##### Passage given #####

Michael O'Connor (born 27 October 1965) is an English costume designer.

Life and career
O'Connor was born in London, England. He began his training in theatre, as a dresser at the Old Vic in London. After this, he worked in a costume house for six years before deciding to go freelance.

In 1993, he began work as a wardrobe supervisor on such films as The House of the Spirits and Emma, before becoming an assistant costume designer. In this role, he worked on various films, including Oscar and Lucinda, Quills, Proof of Life and was also associate costume designer on the film version of Harry Potter and the Chamber of Secrets.

After working as costume designer on several minor British films, he came to prominence with his work on Tom Brown's Schooldays, a TV movie for ITV. He then worked on his most high-profile film up until then, the film version of Giles Foden's bestselling novel, The Last King of Scotland. He then worked on Brick Lane as well as Miss Pettigrew Lives for a Day.

##### Records to use #####

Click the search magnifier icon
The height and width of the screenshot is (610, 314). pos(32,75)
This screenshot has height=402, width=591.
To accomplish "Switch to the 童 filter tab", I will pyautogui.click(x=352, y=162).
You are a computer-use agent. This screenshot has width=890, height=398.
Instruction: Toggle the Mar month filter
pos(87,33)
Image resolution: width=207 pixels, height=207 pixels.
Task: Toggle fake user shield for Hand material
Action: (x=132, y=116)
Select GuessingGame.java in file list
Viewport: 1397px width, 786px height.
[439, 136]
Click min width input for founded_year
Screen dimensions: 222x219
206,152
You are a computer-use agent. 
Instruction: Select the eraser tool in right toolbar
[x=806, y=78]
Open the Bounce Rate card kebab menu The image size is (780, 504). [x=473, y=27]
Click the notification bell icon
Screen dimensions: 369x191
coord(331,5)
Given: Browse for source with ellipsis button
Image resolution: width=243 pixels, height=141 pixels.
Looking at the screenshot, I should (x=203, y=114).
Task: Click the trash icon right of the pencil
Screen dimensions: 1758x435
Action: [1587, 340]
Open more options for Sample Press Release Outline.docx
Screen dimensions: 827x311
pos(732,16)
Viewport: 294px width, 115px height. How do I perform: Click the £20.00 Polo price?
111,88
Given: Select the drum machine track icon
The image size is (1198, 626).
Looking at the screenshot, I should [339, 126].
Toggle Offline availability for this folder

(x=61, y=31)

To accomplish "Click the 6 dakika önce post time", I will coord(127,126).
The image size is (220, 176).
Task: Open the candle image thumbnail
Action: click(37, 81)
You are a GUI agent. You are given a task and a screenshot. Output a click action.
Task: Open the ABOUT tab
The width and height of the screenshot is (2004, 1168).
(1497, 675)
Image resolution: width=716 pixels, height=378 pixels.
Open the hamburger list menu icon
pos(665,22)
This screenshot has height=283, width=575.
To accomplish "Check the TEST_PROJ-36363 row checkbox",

#####

#### Requirements
• 1. Copy out the entries verbatim, from the start of the entries through the line that contains "(1497, 675)".
• 2. Continue the biography of costume designer Michael O'Connor from where it stops.

#### Answer set
• 1.
Click the search magnifier icon
The height and width of the screenshot is (610, 314). pos(32,75)
This screenshot has height=402, width=591.
To accomplish "Switch to the 童 filter tab", I will pyautogui.click(x=352, y=162).
You are a computer-use agent. This screenshot has width=890, height=398.
Instruction: Toggle the Mar month filter
pos(87,33)
Image resolution: width=207 pixels, height=207 pixels.
Task: Toggle fake user shield for Hand material
Action: (x=132, y=116)
Select GuessingGame.java in file list
Viewport: 1397px width, 786px height.
[439, 136]
Click min width input for founded_year
Screen dimensions: 222x219
206,152
You are a computer-use agent. 
Instruction: Select the eraser tool in right toolbar
[x=806, y=78]
Open the Bounce Rate card kebab menu The image size is (780, 504). [x=473, y=27]
Click the notification bell icon
Screen dimensions: 369x191
coord(331,5)
Given: Browse for source with ellipsis button
Image resolution: width=243 pixels, height=141 pixels.
Looking at the screenshot, I should (x=203, y=114).
Task: Click the trash icon right of the pencil
Screen dimensions: 1758x435
Action: [1587, 340]
Open more options for Sample Press Release Outline.docx
Screen dimensions: 827x311
pos(732,16)
Viewport: 294px width, 115px height. How do I perform: Click the £20.00 Polo price?
111,88
Given: Select the drum machine track icon
The image size is (1198, 626).
Looking at the screenshot, I should [339, 126].
Toggle Offline availability for this folder

(x=61, y=31)

To accomplish "Click the 6 dakika önce post time", I will coord(127,126).
The image size is (220, 176).
Task: Open the candle image thumbnail
Action: click(37, 81)
You are a GUI agent. You are given a task and a screenshot. Output a click action.
Task: Open the ABOUT tab
The width and height of the screenshot is (2004, 1168).
(1497, 675)

• 2.
He came to the attention of the film industry in 2009, when he received the Academy Award for Best Costume Design, the BAFTA Award for Best Costume Design as well as the Satellite Award for Best Costume Design for The Duchess.

In 2014, he started working on costumes for Tulip Fever.

In 2021, he was nominated for another BAFTA Award for Best Costume Design for his work on Ammonite.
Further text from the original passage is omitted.